Input for this task Start Marker

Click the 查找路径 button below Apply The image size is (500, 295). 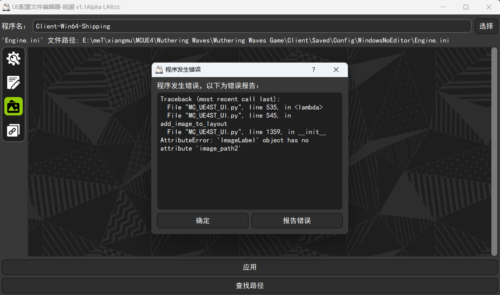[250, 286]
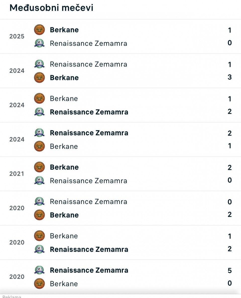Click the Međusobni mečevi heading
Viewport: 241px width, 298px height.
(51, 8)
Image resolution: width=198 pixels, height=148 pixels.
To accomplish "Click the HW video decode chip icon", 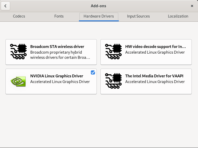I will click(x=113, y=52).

Input for this task End Marker
Input for this task Start Marker

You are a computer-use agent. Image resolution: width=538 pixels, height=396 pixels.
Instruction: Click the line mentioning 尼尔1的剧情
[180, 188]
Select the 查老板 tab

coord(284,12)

Input for this task End Marker

■ **Task item**: For the records above, tally the lines in which "resolution" appears, and give the number by itself.

■ **Solution below**: 2